Simple logic dictates that the party wishing to introduce an item in evidence must present proper proof of its authenticity and identification. See A. Bowman, Hawaii [Hawai'i] Rules of Evidence Manual (Bowman), § 901-2 (1990). In other words, the proponent of the evidence must prove that the item is what the proponent claims it is. Id. The proponent of the item must "lay the foundation" for its receipt in evidence in order "to prevent inadmissible evidence from being suggested to the jury by any means." M. Graham, Authentication and Identification--Laying an Adequate Foundation (Graham), 25 Crim.L.Bull. 566, 566 (1989). The determination of whether a proper foundation has been established lies within the discretion of the trial court and its determination will not be overturned absent a showing of clear abuse. State v. Evans, 247 Mont. 218, 227, 806 P.2d 512, 518 (1991). Proper identification and foundation are established when the prosecution shows that the exhibit is connected with the crime and identified as such. Id. Evidence is admissible if the court, in the exercise of its wide discretion in such matters, decides that "sufficient proof has been introduced so that a reasonable juror could find in favor of authenticity or identification." 5 J. Weinstein & M. Berger, Weinstein's Evidence p 901(a)m at 901-16, -17 (1983).

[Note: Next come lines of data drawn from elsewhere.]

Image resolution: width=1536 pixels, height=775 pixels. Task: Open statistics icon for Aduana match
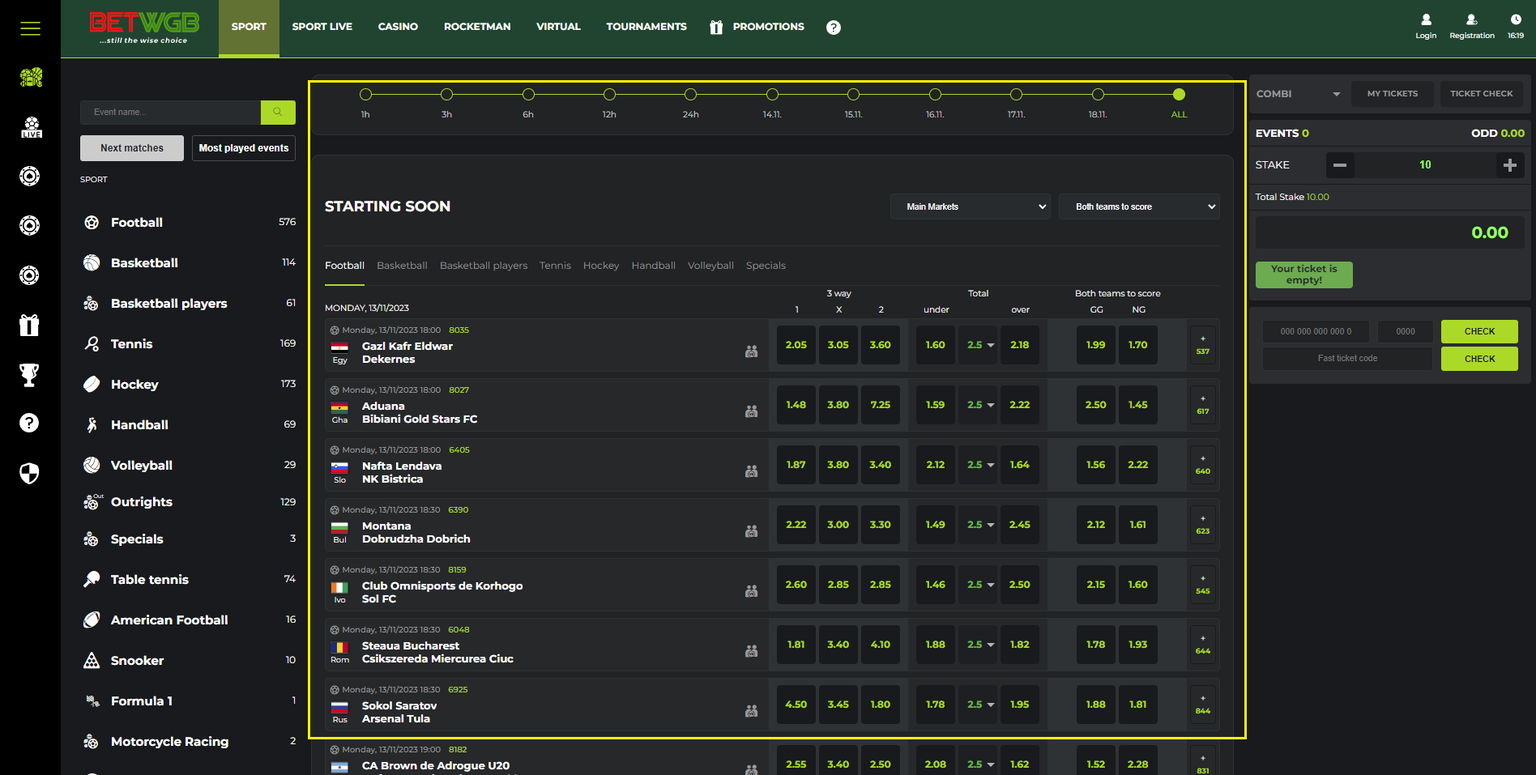[751, 411]
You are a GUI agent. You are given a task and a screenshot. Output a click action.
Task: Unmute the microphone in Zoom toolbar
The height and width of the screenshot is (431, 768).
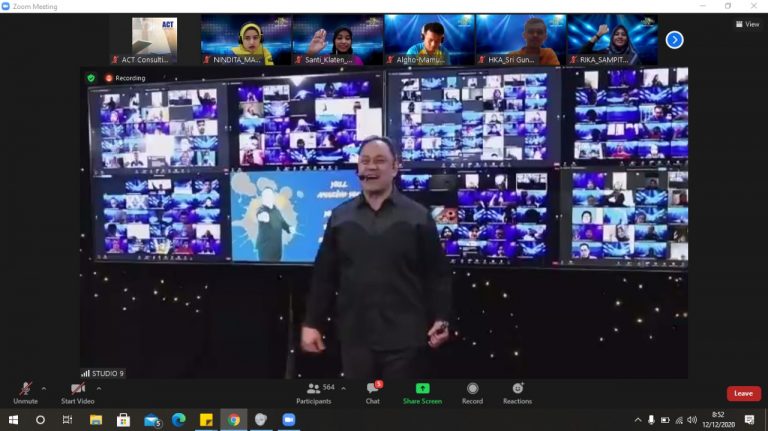pos(25,390)
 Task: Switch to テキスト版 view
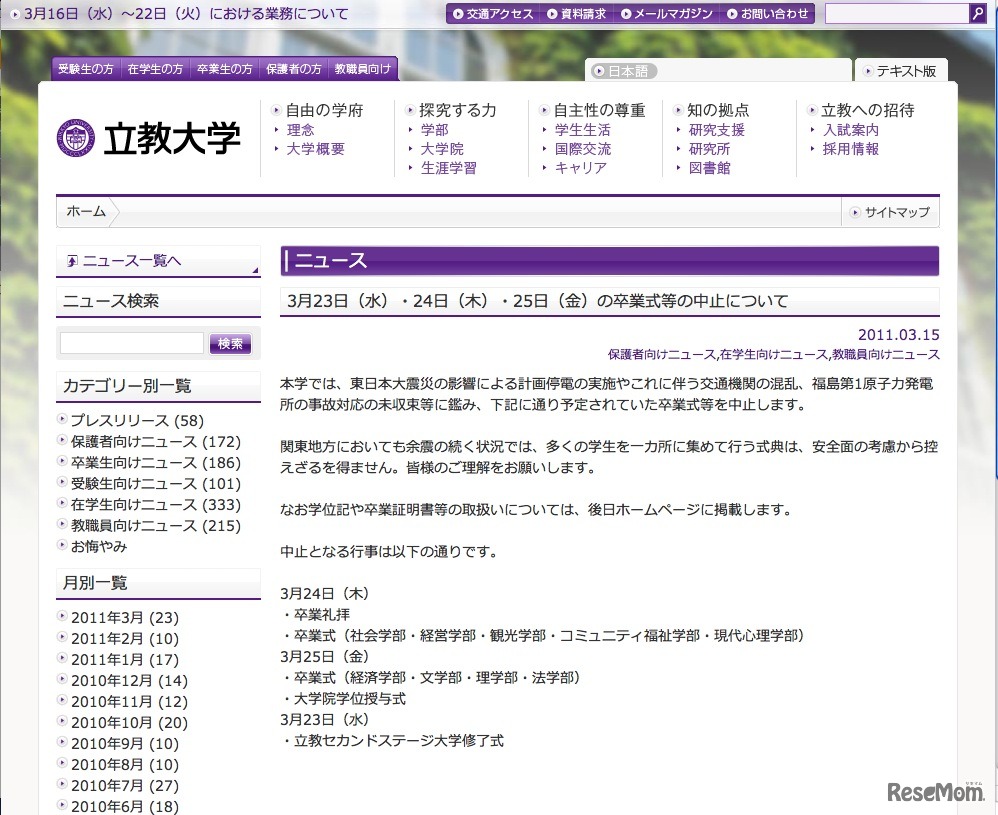[x=900, y=71]
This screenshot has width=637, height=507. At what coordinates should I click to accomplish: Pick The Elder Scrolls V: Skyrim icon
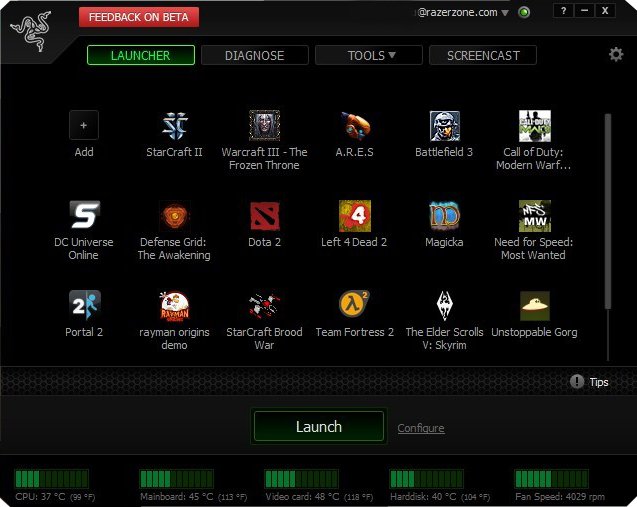444,306
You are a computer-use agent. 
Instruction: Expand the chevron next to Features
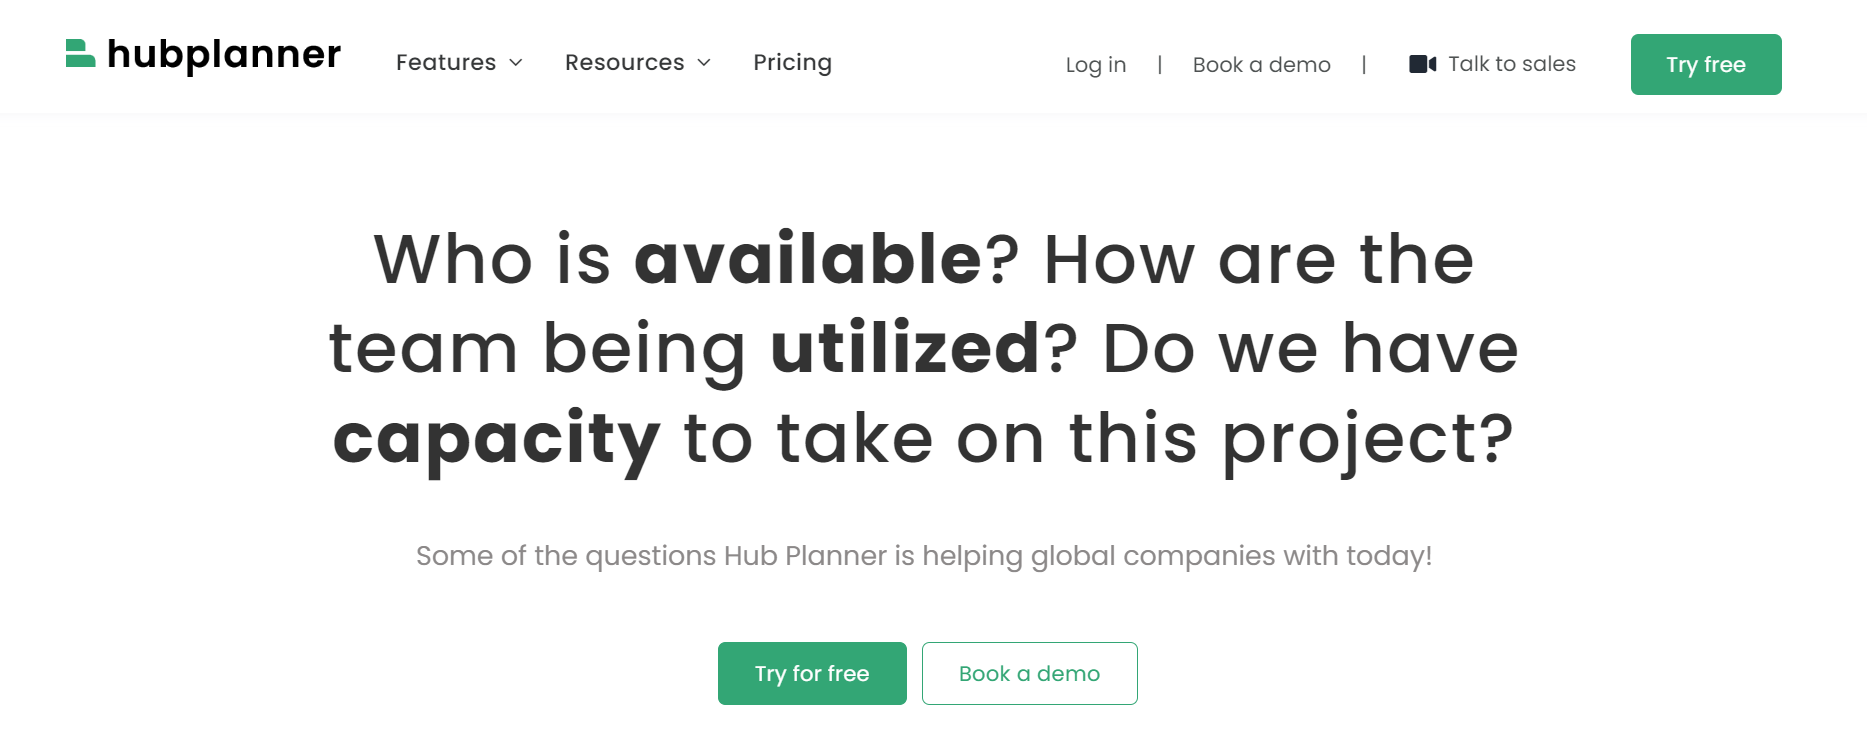pyautogui.click(x=516, y=63)
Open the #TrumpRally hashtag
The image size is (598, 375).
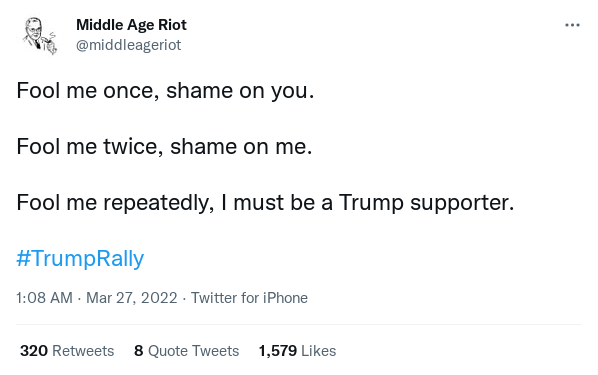(x=80, y=259)
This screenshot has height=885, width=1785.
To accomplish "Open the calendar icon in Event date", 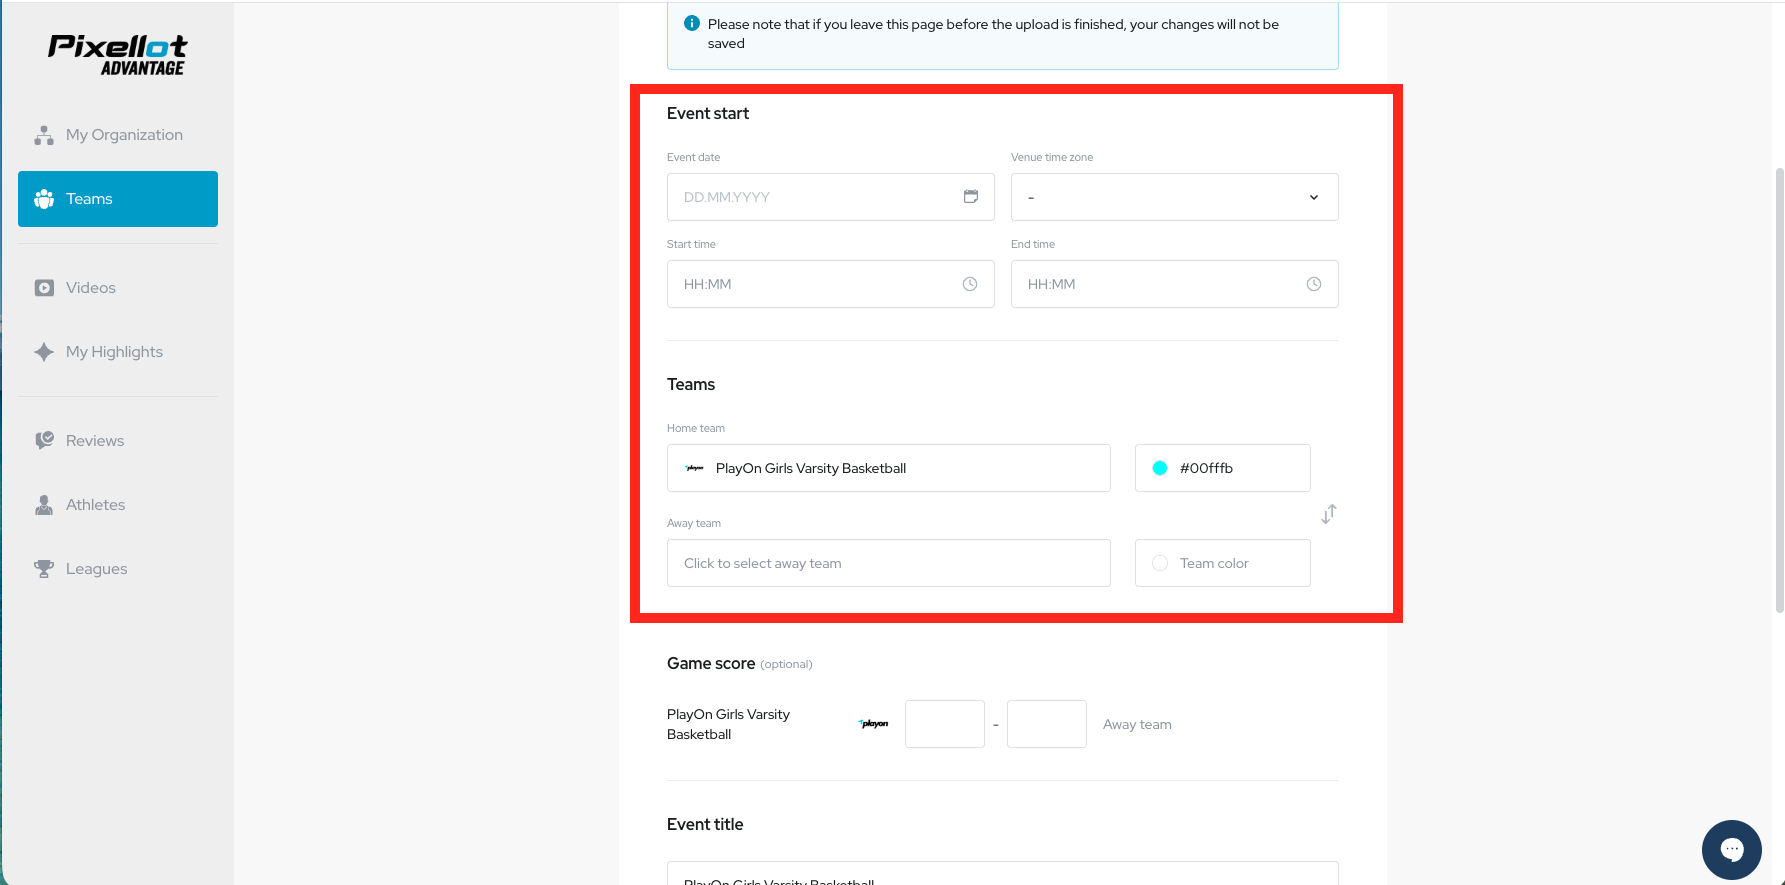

Citing State v. Ferreira, 152 Ariz. 289, 731 P.2d 1233 (1986), the State argues that when the wallet was admitted into evidence all of its contents were admitted also. However, Ferreira is not on point, since the article in question in that case had in fact been received in evidence.

In our view, the policies underlying the authentication and identification requirements also support the principle that the proponent should lay a sufficient foundation for each item of evidence which the proponent intends to expose to the jury, including items within a container. We recognize that there may be cases where, for practical or other reasons, it may be necessary or desirable in the trial court's discretion to consider a container's contents as having been admitted in evidence when the container was admitted. However, those cases should be limited to situations where the container's contents are unique and readily identifiable by their appearance or not subject to alteration, substitution, or change of condition. See State v. DeSilva, 64 Haw. 40, 636 P.2d 728 (1981).

Where the item within a container is neither...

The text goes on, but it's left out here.